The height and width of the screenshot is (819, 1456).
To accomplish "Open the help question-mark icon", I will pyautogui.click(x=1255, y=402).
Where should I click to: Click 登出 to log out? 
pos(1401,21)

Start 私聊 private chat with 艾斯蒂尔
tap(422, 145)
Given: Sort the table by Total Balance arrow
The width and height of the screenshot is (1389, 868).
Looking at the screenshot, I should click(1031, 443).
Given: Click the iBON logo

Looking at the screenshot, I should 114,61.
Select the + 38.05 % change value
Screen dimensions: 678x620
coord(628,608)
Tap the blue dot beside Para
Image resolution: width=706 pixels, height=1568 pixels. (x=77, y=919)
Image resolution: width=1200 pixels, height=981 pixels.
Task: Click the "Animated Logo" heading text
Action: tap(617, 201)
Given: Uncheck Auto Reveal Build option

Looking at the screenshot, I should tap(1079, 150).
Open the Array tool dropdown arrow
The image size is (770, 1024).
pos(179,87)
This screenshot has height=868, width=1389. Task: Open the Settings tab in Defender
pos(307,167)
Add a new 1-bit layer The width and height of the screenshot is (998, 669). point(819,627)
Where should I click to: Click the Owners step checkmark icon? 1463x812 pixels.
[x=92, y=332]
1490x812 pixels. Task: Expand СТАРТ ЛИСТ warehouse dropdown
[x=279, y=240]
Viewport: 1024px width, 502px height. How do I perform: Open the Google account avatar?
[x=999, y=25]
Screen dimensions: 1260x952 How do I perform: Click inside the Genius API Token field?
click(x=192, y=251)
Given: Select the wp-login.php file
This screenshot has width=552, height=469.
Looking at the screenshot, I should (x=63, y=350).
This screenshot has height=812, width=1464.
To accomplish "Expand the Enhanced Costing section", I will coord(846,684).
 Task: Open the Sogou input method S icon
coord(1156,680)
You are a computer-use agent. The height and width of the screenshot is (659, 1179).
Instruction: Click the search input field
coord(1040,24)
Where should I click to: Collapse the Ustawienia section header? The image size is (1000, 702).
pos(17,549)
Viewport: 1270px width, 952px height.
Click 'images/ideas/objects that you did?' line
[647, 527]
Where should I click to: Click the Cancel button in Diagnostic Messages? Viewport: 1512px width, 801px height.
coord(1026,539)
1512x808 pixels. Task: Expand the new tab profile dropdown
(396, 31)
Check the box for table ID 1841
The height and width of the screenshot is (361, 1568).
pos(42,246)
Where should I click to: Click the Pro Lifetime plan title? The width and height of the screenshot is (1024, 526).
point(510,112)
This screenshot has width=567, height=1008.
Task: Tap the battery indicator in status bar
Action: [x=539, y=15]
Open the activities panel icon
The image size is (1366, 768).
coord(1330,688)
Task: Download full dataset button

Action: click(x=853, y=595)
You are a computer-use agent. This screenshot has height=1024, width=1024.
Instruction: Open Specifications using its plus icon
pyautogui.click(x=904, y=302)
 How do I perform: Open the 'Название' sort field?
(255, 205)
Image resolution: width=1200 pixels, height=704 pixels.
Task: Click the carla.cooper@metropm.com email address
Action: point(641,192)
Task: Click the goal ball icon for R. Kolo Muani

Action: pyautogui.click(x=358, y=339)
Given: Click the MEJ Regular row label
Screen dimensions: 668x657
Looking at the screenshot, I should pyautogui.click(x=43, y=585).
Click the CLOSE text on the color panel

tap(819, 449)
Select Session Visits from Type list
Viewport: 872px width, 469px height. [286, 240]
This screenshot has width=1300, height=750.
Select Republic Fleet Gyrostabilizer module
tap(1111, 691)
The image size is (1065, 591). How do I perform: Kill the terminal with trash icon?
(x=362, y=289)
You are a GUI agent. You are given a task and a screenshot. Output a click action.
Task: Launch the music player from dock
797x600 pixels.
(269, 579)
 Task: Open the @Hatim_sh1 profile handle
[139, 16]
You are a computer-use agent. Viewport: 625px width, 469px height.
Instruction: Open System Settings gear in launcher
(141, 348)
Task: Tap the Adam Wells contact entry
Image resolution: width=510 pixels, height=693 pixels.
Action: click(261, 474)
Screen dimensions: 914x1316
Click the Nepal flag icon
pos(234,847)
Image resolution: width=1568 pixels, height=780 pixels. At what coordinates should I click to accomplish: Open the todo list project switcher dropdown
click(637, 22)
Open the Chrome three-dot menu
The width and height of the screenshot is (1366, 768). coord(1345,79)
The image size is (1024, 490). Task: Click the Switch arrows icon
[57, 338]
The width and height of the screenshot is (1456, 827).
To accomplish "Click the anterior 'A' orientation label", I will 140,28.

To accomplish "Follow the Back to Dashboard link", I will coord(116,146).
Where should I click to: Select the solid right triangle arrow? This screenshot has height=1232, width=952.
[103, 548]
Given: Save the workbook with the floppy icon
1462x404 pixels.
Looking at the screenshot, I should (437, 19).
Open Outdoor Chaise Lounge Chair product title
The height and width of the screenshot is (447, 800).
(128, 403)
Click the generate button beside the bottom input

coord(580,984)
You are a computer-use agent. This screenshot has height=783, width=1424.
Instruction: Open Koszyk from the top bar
--------
* **What you should do**
Echo back the part of the listing that opens with the line containing "This screenshot has height=868, width=1389." and closes with the line containing "coord(1040,24)", including both of those lines.

* **Problem solution**
This screenshot has height=868, width=1389. Task: Open the Settings tab in Defender
pos(307,167)
Add a new 1-bit layer The width and height of the screenshot is (998, 669). point(819,627)
Where should I click to: Click the Owners step checkmark icon? 1463x812 pixels.
[x=92, y=332]
1490x812 pixels. Task: Expand СТАРТ ЛИСТ warehouse dropdown
[x=279, y=240]
Viewport: 1024px width, 502px height. How do I perform: Open the Google account avatar?
[x=999, y=25]
Screen dimensions: 1260x952 How do I perform: Click inside the Genius API Token field?
click(x=192, y=251)
Given: Select the wp-login.php file
This screenshot has width=552, height=469.
Looking at the screenshot, I should (x=63, y=350).
This screenshot has height=812, width=1464.
To accomplish "Expand the Enhanced Costing section", I will coord(846,684).
 Task: Open the Sogou input method S icon
coord(1156,680)
You are a computer-use agent. The height and width of the screenshot is (659, 1179).
Instruction: Click the search input field
coord(1040,24)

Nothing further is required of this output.